BuildLoan has increased its range of self and custom build mortgages with the launch of two products funded by Furness Building Society. The new deals offer loans up to £1m and up to five times the applicant’s income for those earning above £100,000.

Loans of up to five times household income are available to both employed and self-employed applicants.

Furness offers a flexible approach to lending to self-employed clients and will lend to company directors based on their salary and profit before tax, rather than focusing purely on dividends.

Like all BuildLoan products, funds are released in stages through the build, with stage releases being linked directly to the cost of each stage of work. There are no valuations during the build and each release of funds is pre-agreed during the mortgage application and detailed in the mortgage offer.

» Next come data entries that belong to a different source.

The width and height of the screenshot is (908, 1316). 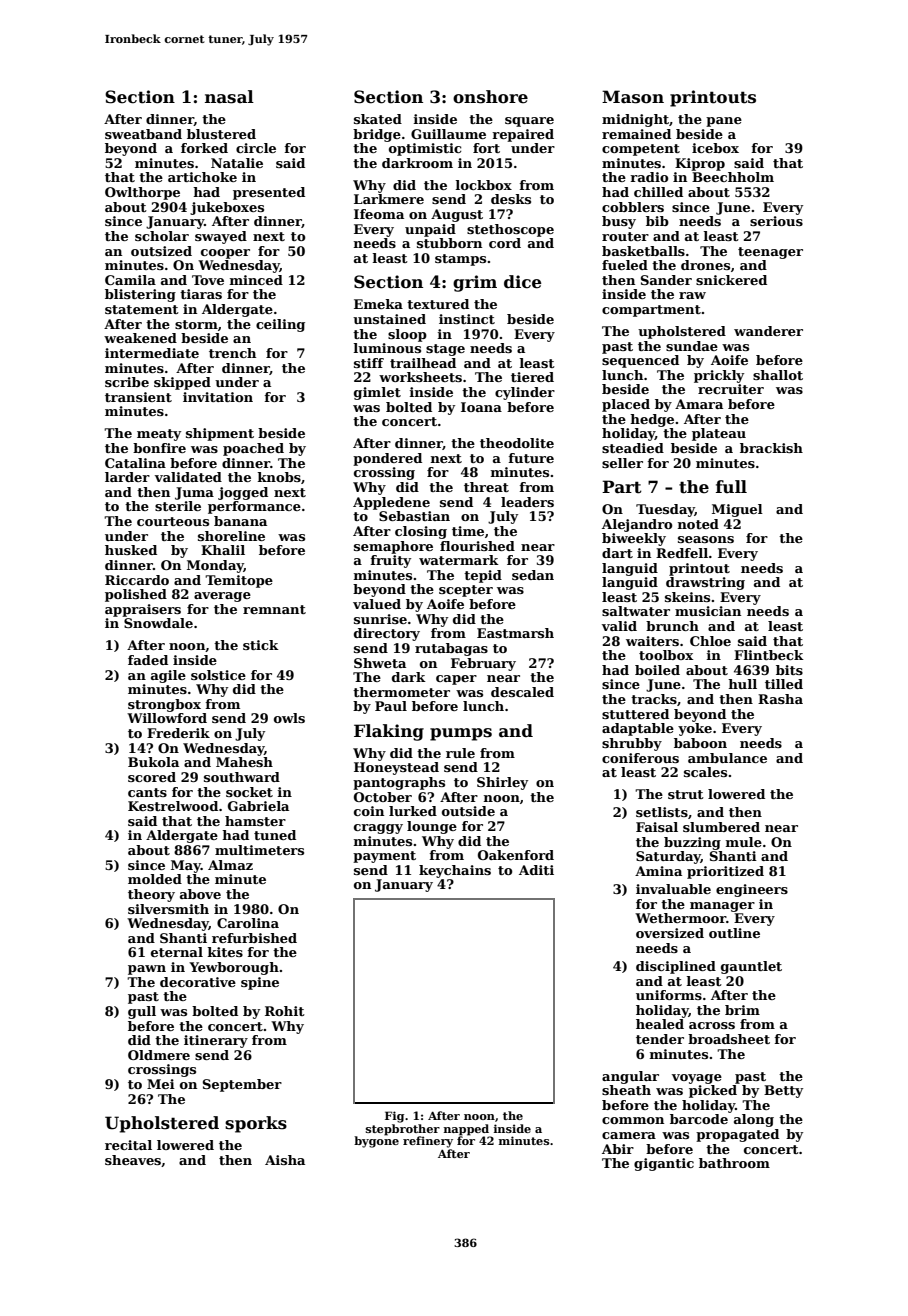 What do you see at coordinates (387, 459) in the screenshot?
I see `pondered` at bounding box center [387, 459].
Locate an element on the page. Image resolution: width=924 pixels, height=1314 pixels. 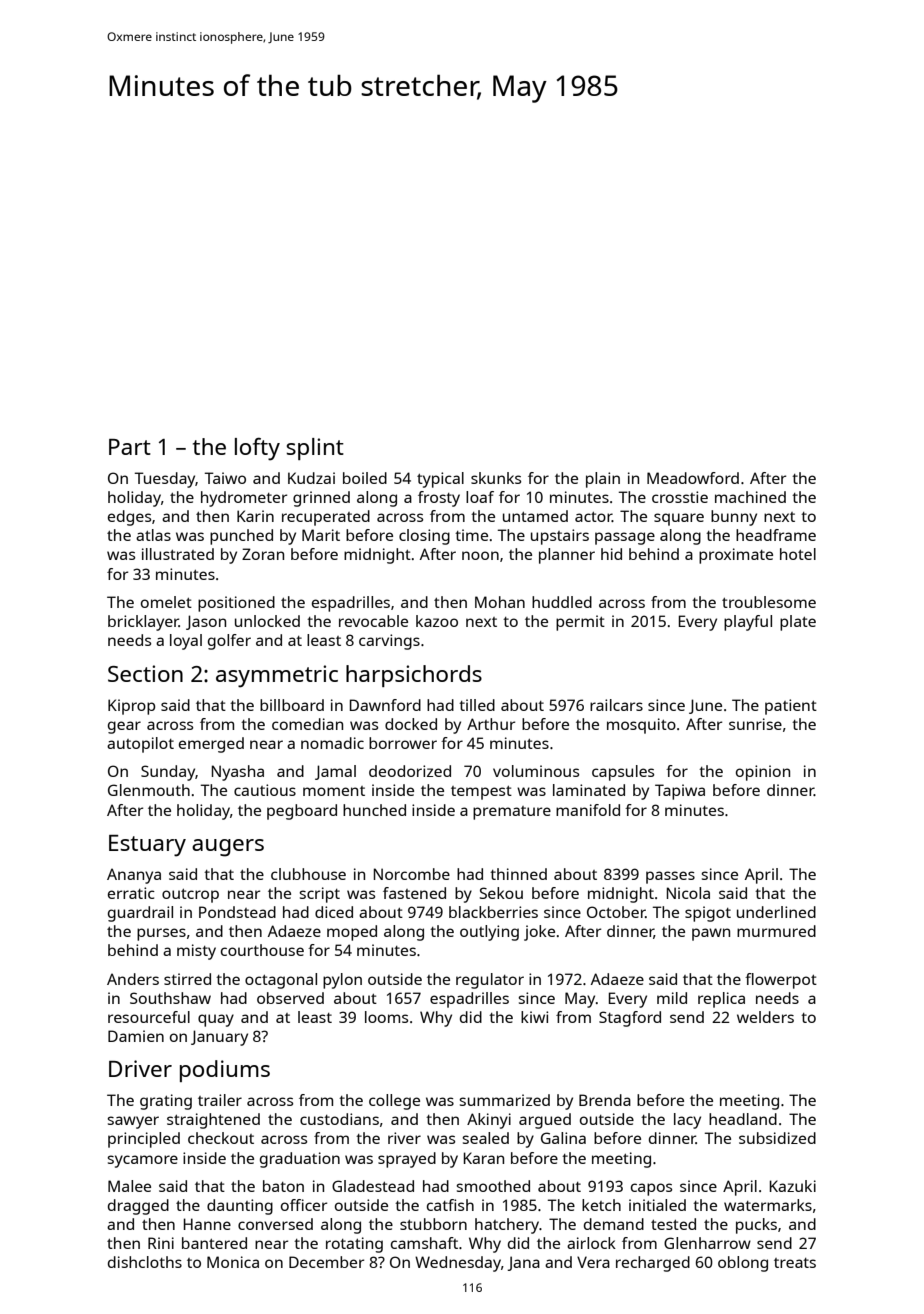
emerged is located at coordinates (211, 745).
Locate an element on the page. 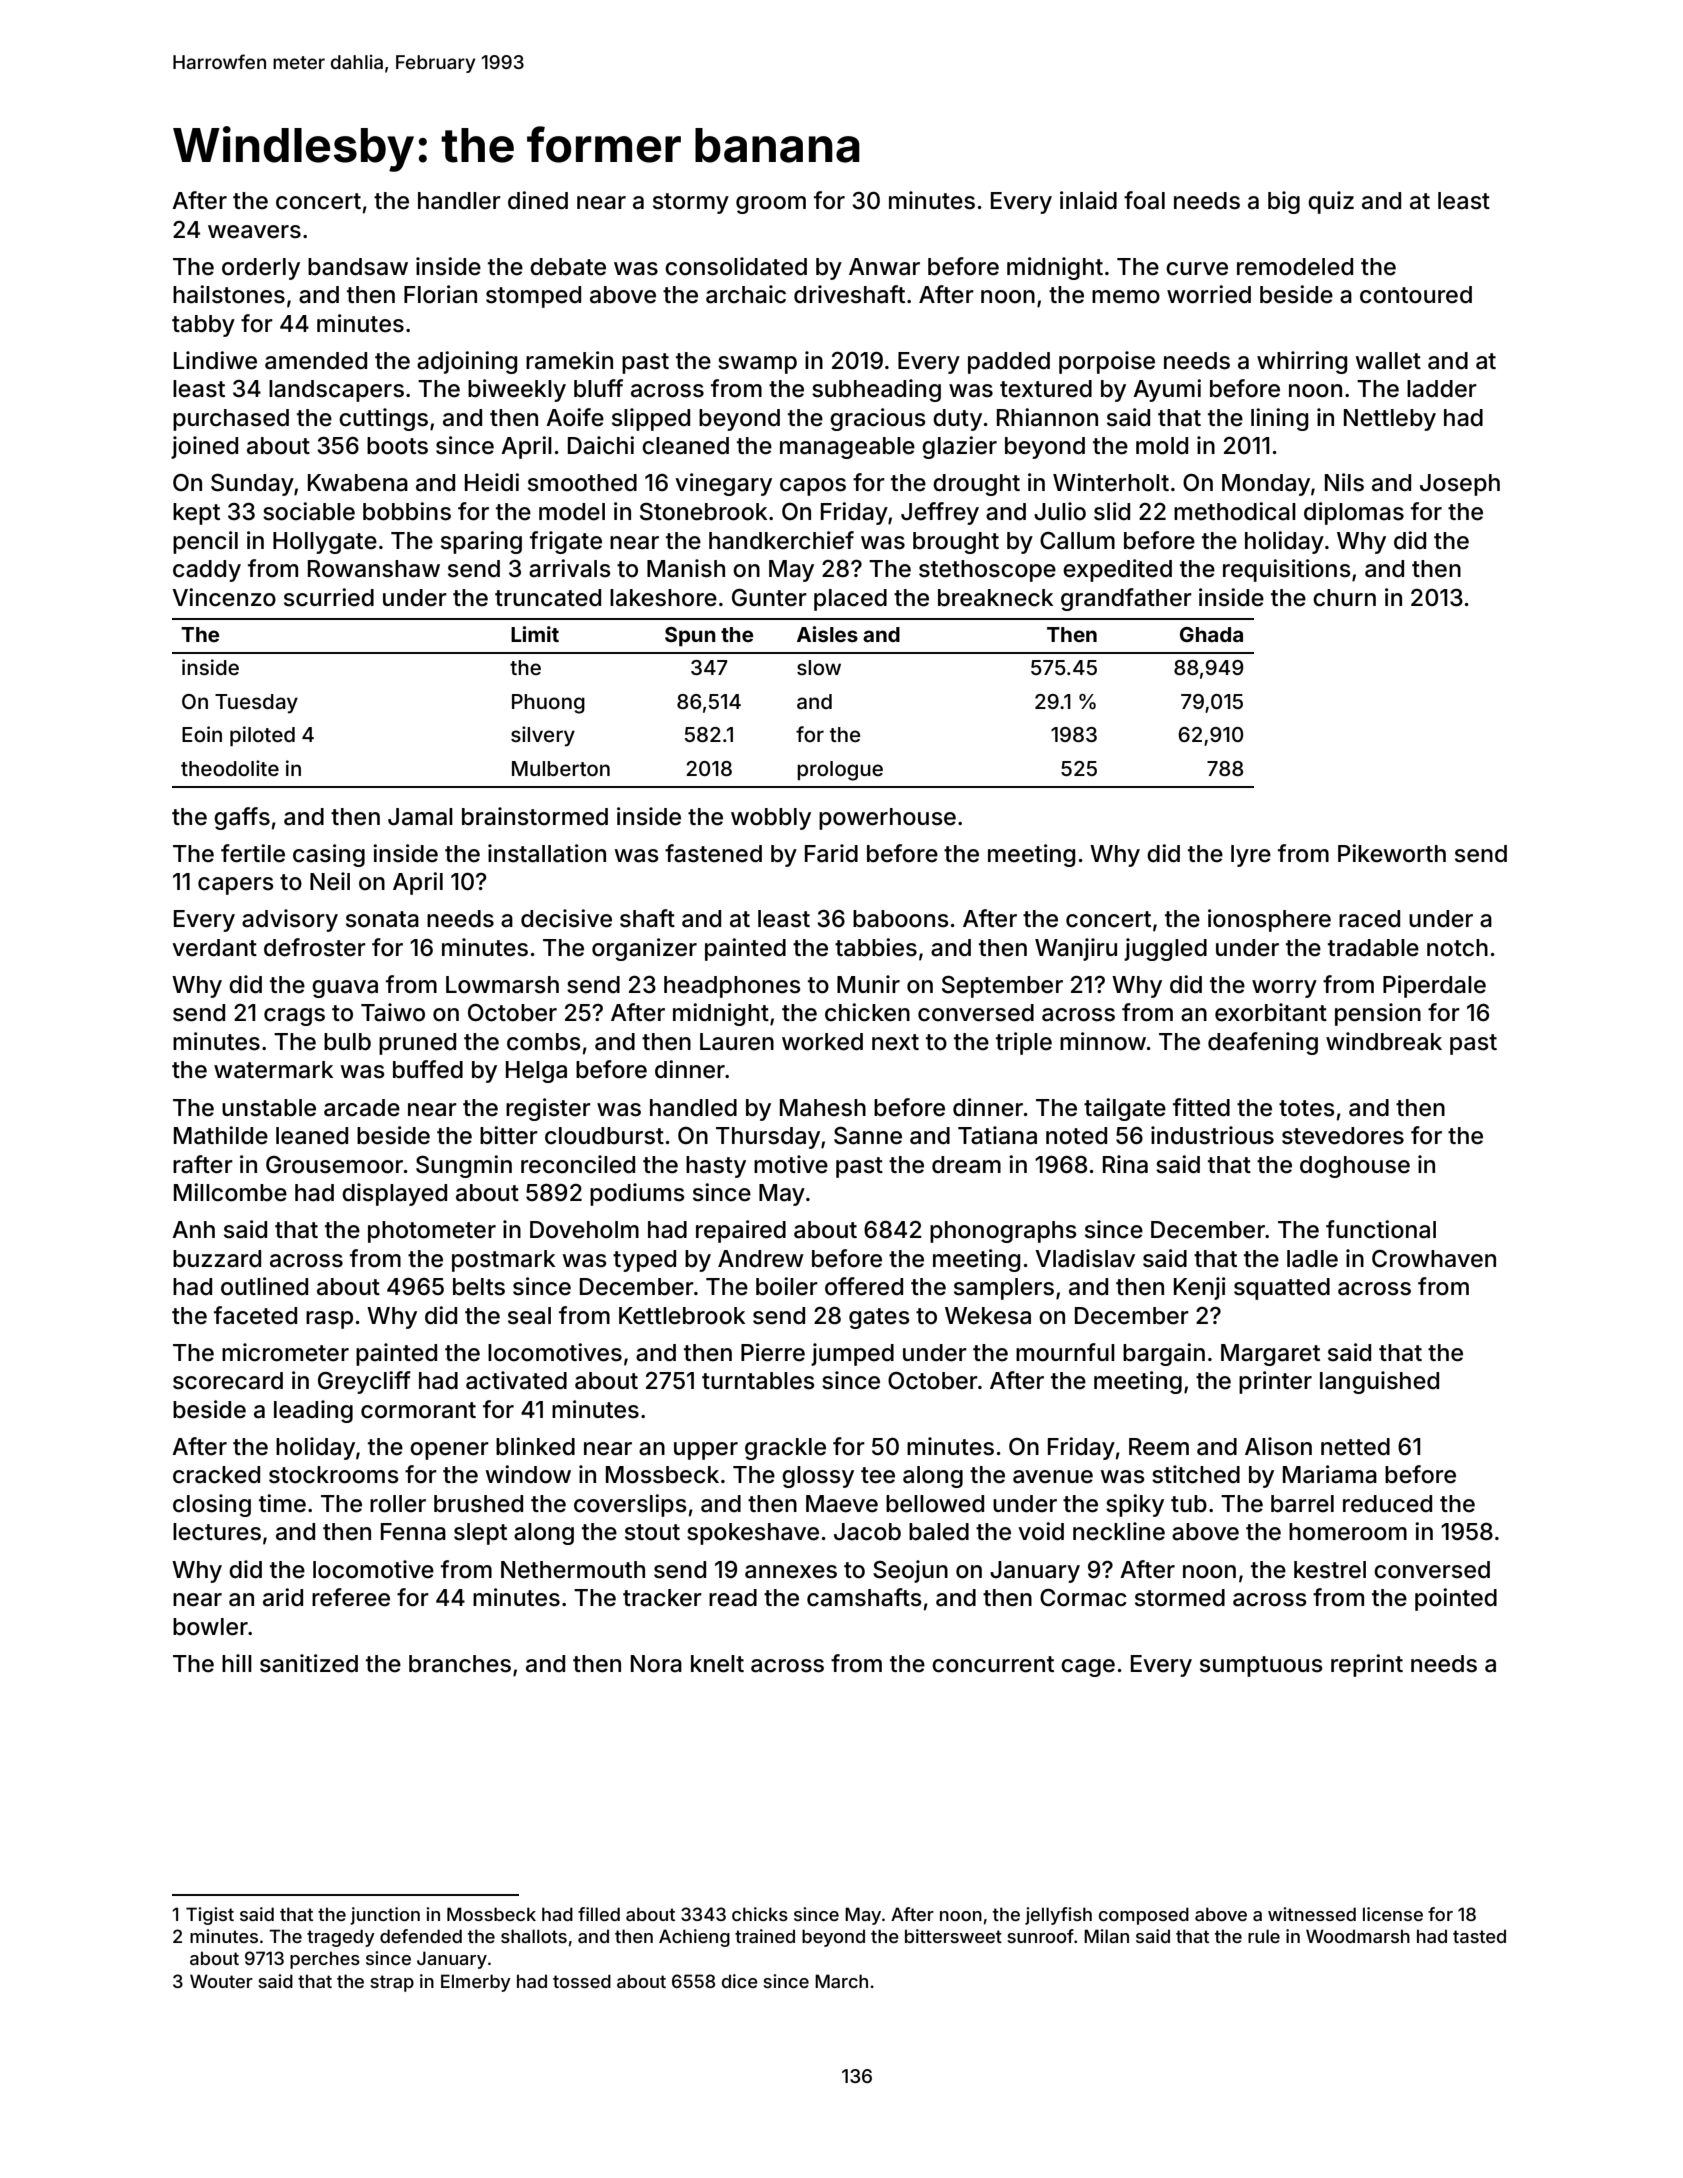 The image size is (1683, 2178). dice is located at coordinates (740, 1981).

The new range includes the option of advance stage payments. The products provide up-front funds at each stage of the build and can make self or custom building a more accessible option for those with fewer funds of their own; or those looking to reduce their carbon impact and running costs by building using a 'green' system such as timber frame, which is likely to need a larger up-front payment.

Chris Martin, head of product development and lender relationships at BuildLoan, commented: “We know that many people who want more control in how they earn their living by running their own business also want more control over the home they live in.

“These new products offer the same unique features as the rest of our self and custom build mortgages, along with increased borrowing capacity for higher earning self-employed and employed clients.”

Alasdair McDonald, head of intermediaries at Furness Building Society, said: “We’ve worked with BuildLoan to develop these products along with a flexible affordability approach to recognise that applicants with higher incomes will often have more disposable income.

“We have a lot of experience lending to self-employed clients, which means that even with some uncertainty around interest rates, we can understand where it’s reasonable and responsible to lend that bit more to help the client to achieve their ambition of building their dream home.”